Data in this exercise Block Start
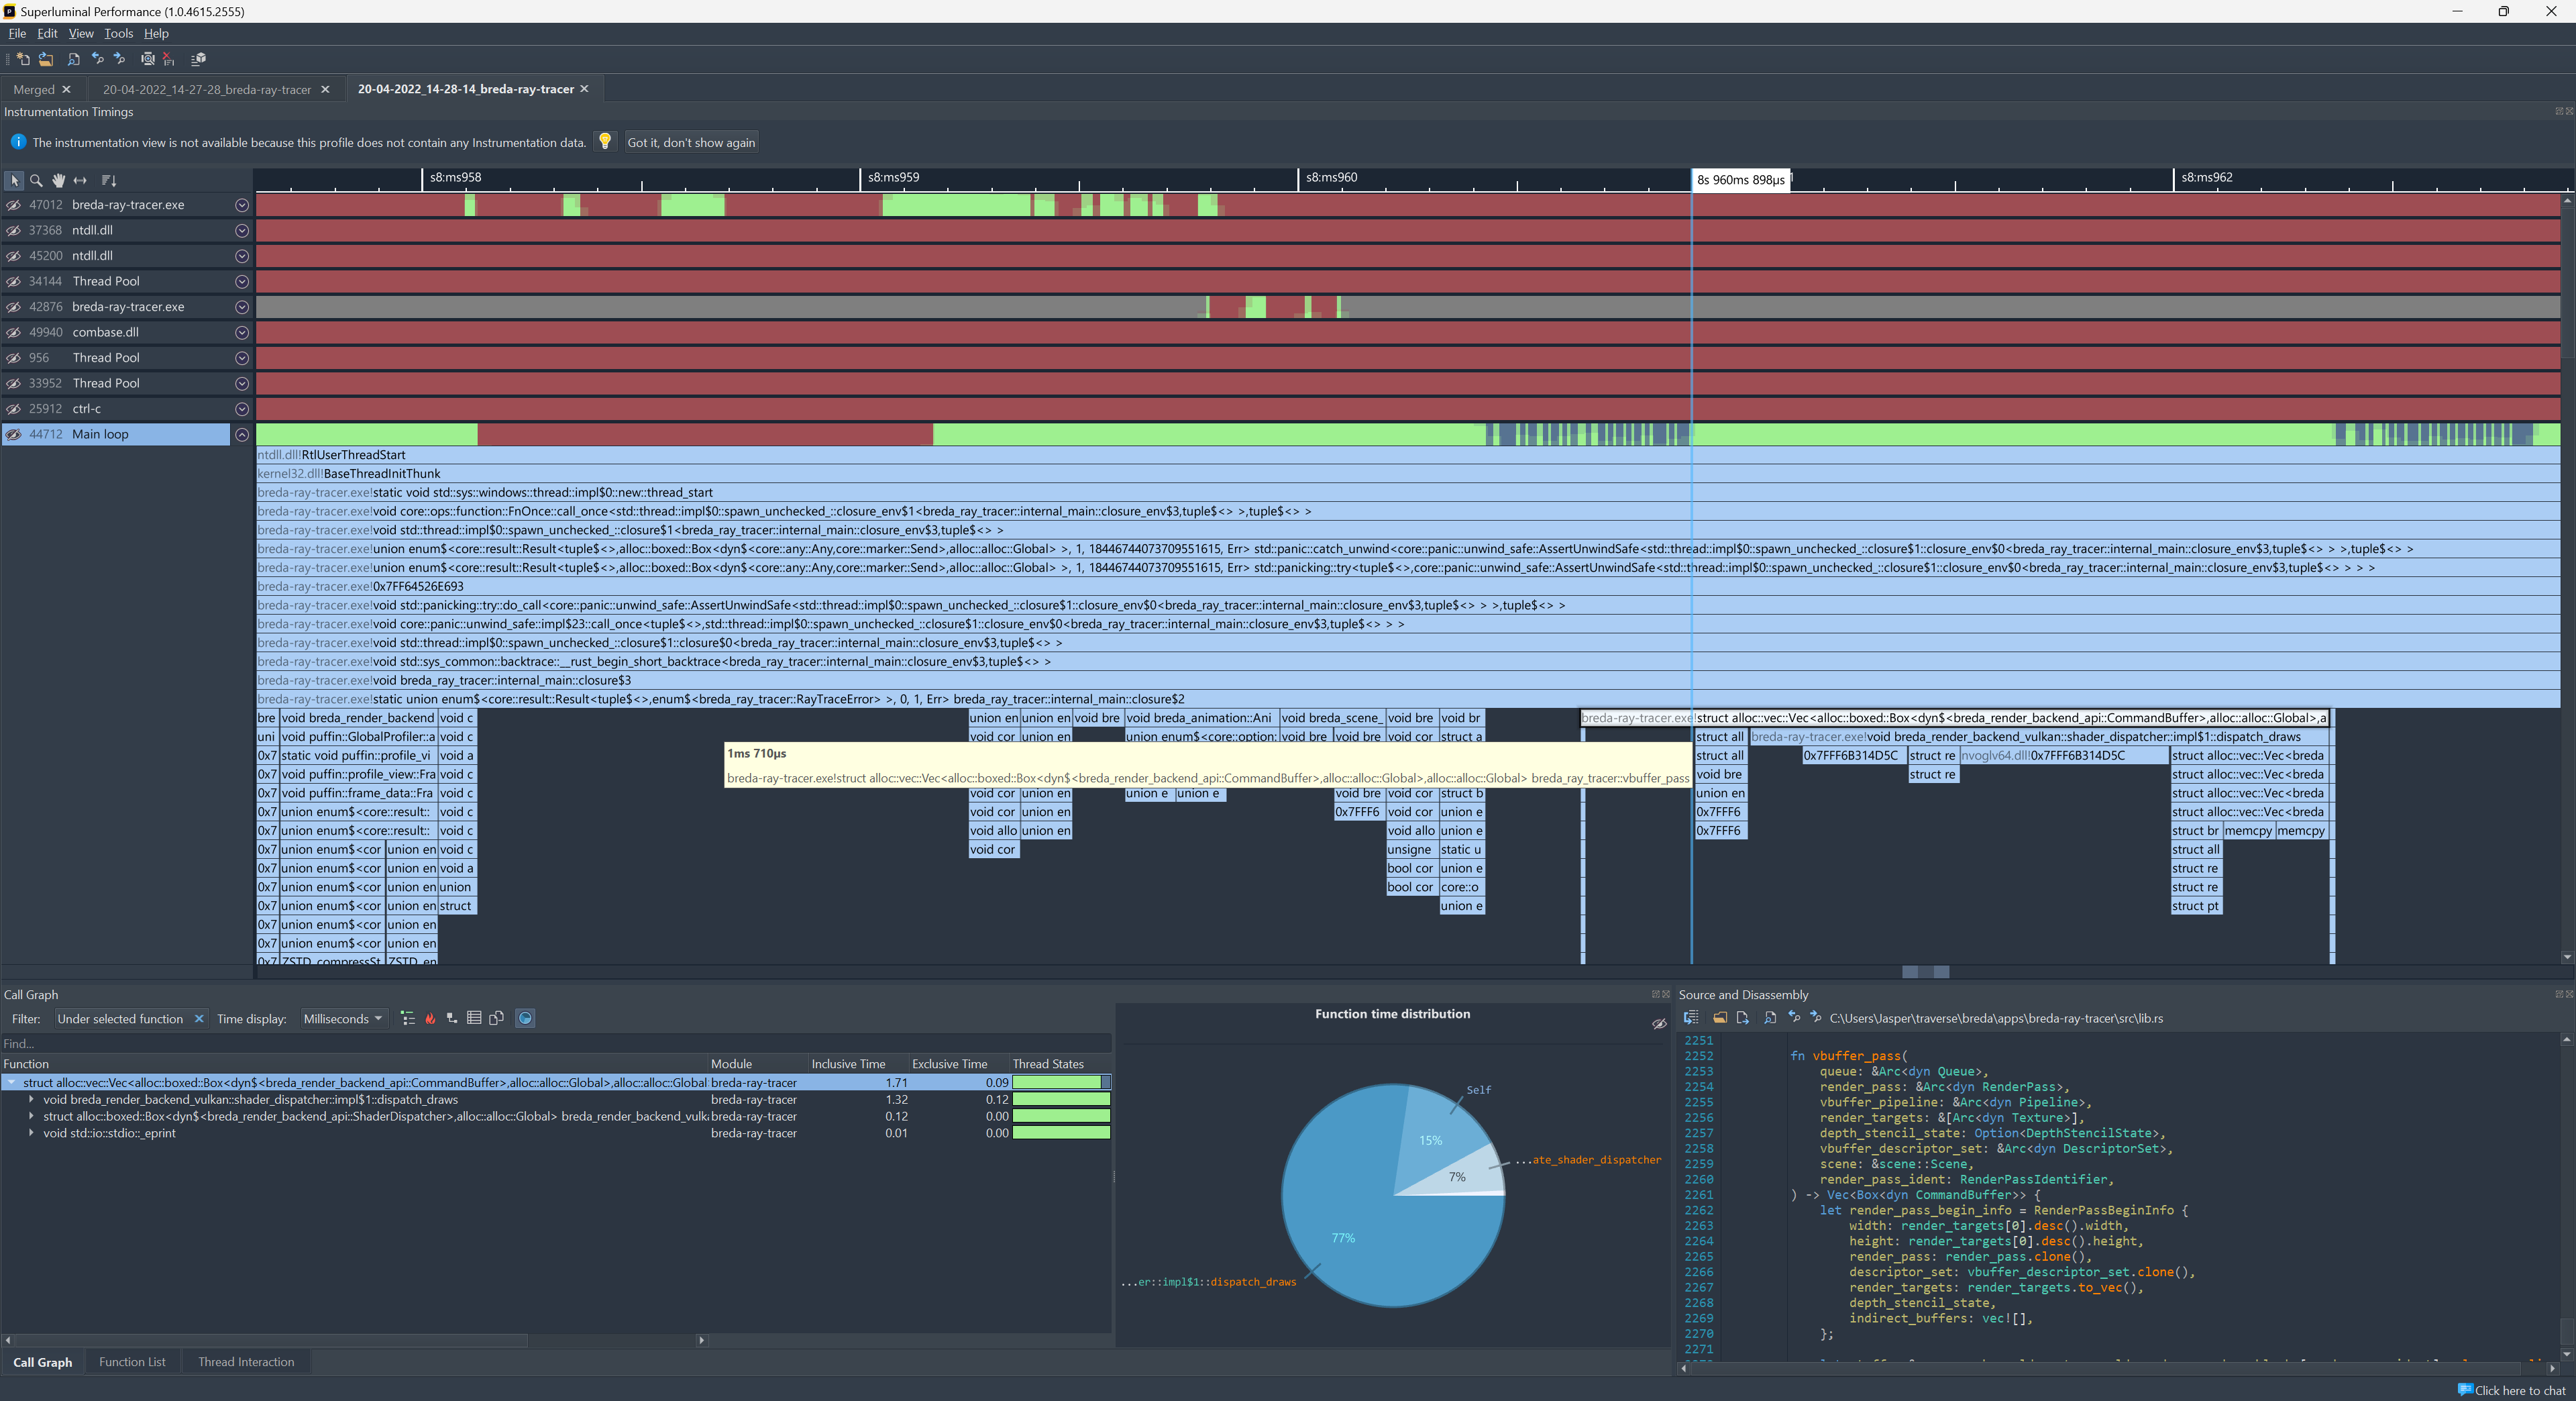The width and height of the screenshot is (2576, 1401).
Task: Click the thread sort order icon
Action: [109, 181]
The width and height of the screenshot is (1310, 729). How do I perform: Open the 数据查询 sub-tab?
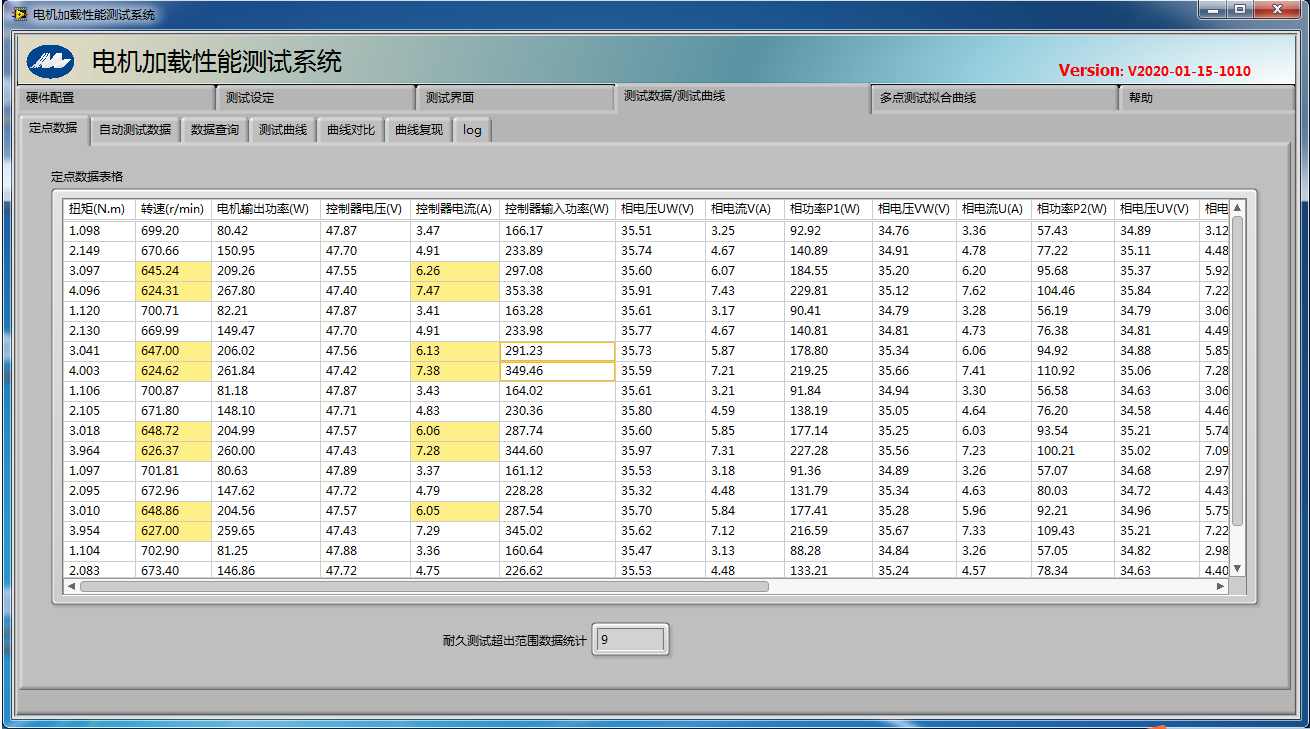(x=215, y=130)
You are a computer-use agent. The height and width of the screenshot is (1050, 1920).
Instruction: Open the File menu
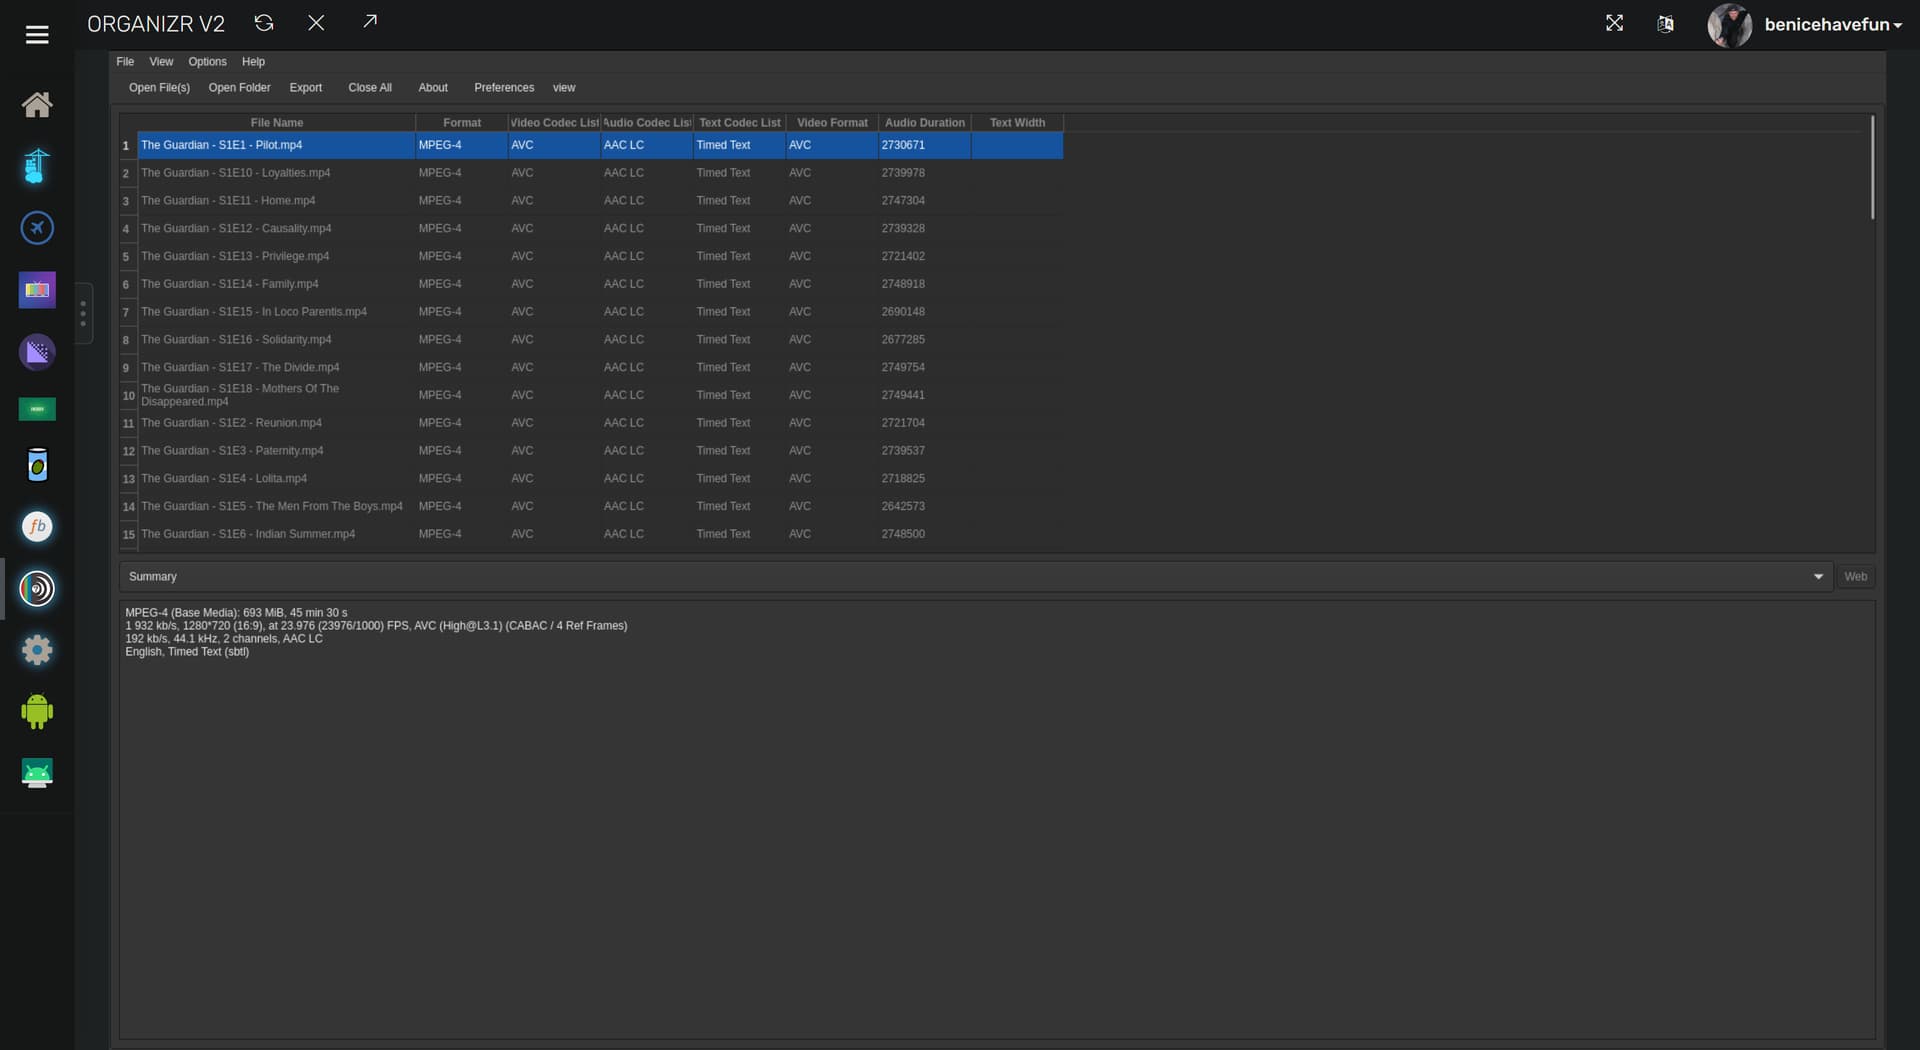tap(125, 62)
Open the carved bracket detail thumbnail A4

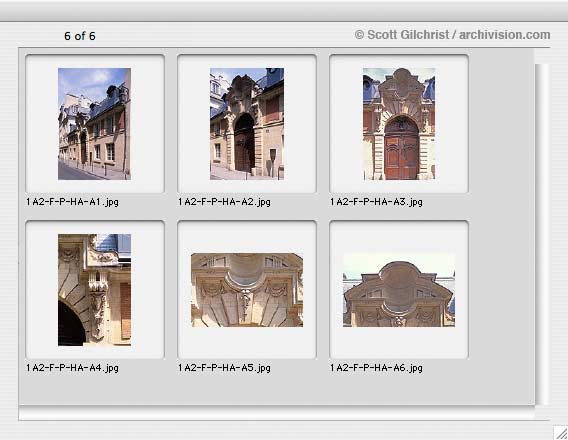(x=95, y=290)
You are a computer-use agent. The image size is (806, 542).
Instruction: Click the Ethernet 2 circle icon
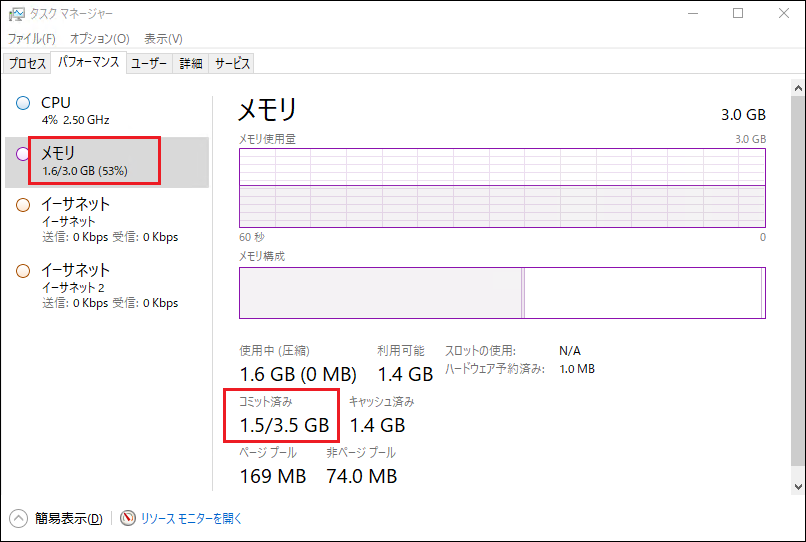[x=23, y=271]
Data in this exercise Block End
§ Directions
Could you write out exactly the lines of the data above that run from the one holding "The width and height of the screenshot is (1310, 729)." to the one holding "You are a computer-use agent. The image", with both ends in and all pictures out?

§ Result of the task
The width and height of the screenshot is (1310, 729). How do I perform: Open the 数据查询 sub-tab?
(x=215, y=130)
You are a computer-use agent. The height and width of the screenshot is (1050, 1920).
Instruction: Open the File menu
tap(125, 62)
Open the carved bracket detail thumbnail A4

(x=95, y=290)
You are a computer-use agent. The image size is (806, 542).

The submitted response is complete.